An additional £20m of funding is to be invested in the Scottish Ambulance Service to help improve response times.
The move, which is also intended to alleviate pressures on the service and improve staff wellbeing, was announced by health secretary Humza Yousaf on Tuesday.
In a statement at Holyrood Yousaf said the new investment will deliver assistance from more than 100 military personnel, including 88 drivers and 15 support staff, following final approval by the Ministry of Defence, who are expected to begin deployment from this weekend onwards.
Around 100 2nd year paramedic students will also help in ambulance control rooms and more hospital ambulance liaison officers at the busiest A&Es to “help ensure timely admission of patients at A&E and reduce ambulance waiting times”.
There will also be additional help from the Scottish Fire and Rescue Service in the form of volunteer drivers, as well as the British Red Cross and private transport companies “where clinically appropriate”.
The statement also revealed that immediate work to create temporary admission wards in hospitals, meaning patients can be admitted quicker, will begin straight away.
Yousaf also announced additional senior clinical input in ambulance control rooms to assist and help speed up decision-making on mental health, addictions, falls, breathing difficulties, high intensity users and trauma.
Half a million pounds will go towards funding staff wellbeing measures and there will be 14 additional staff members in Highland to reduce the on-call requirement in Campeltown, and remove it completely in Fort William, Kirkwall and Broadford.
The funding comes in addition to the £20m already announced as part of the NHS Recovery Plan.

——————————

- **WHAT THE TASK ASKS**
Please continue the news article on the £20m funding for the Scottish Ambulance Service from where it stops.

——————————

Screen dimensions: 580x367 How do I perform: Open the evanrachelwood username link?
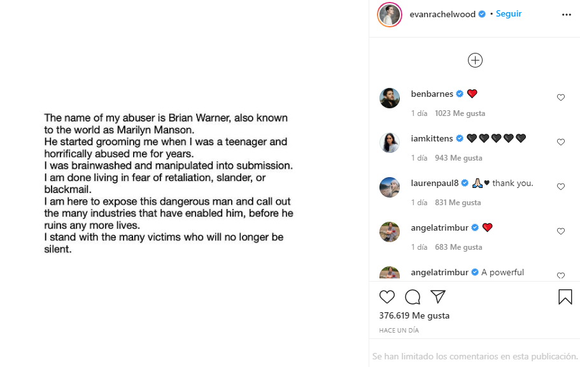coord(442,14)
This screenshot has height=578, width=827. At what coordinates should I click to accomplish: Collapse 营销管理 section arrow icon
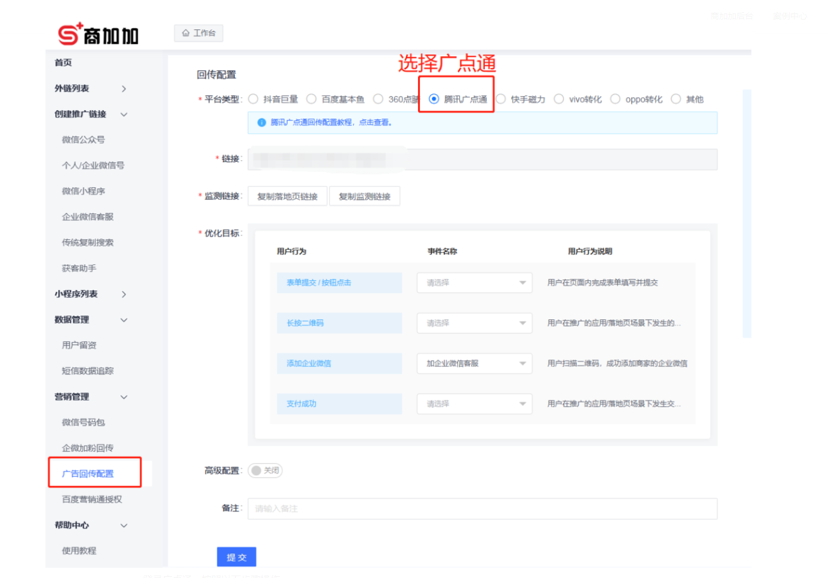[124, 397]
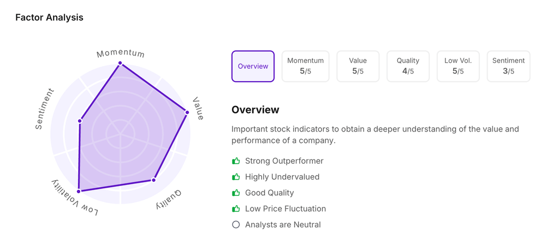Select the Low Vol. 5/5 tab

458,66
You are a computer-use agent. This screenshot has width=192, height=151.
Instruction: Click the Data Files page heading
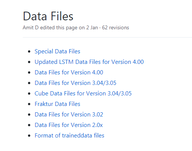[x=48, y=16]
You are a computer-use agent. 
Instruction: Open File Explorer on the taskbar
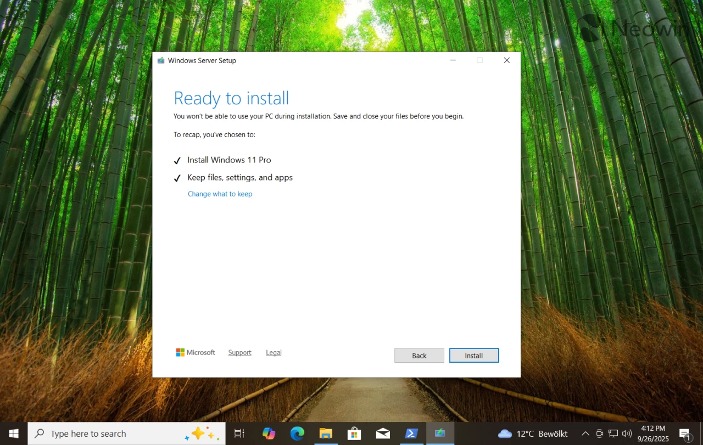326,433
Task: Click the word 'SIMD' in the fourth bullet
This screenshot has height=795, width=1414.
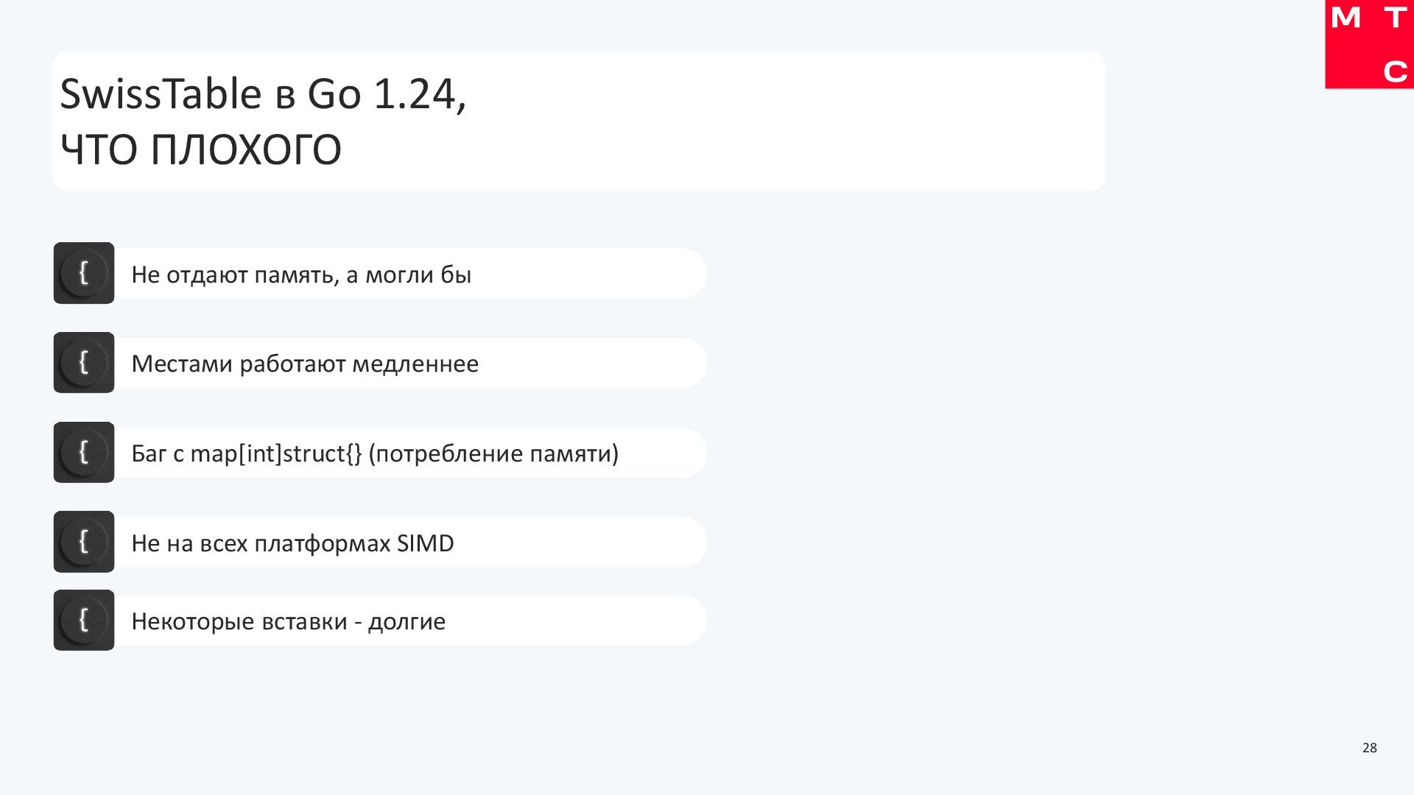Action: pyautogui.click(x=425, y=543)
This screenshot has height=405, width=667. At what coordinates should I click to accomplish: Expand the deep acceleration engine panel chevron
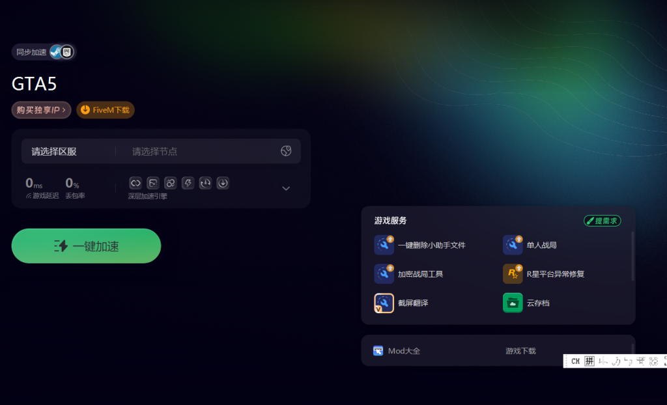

——————————

- **ANSWER TO THIS PROBLEM**
That investment is aimed at delivering a net increase of almost 300 ambulance service staff by April 2022.
The health secretary said: “The global pandemic has created the most challenging crisis in the history of the NHS.
“Ambulance services around the UK, as well as the wider NHS, are experiencing unprecedented demand – largely because of COVID-19, but also due to a combination of increasingly complex cases, and exceptionally busy emergency departments.
“The Scottish Ambulance Service is the heartbeat of our NHS. It has a unique role in engaging with all parts of the health and social care system across the whole of Scotland – 24 hours of every day.
“It is vital that we ensure it has the support it needs to perform this crucial role.
“The additional investment I have set out today means that the Scottish Ambulance service’s frontline budget for this year is more than 16% higher than it was last year.
“The measures we have announced will begin to address some of these issues, both improving the level of service for the public, and also helping to reduce the pressure on the workforce, who are doing so much to serve the public during these incredibly demanding times.”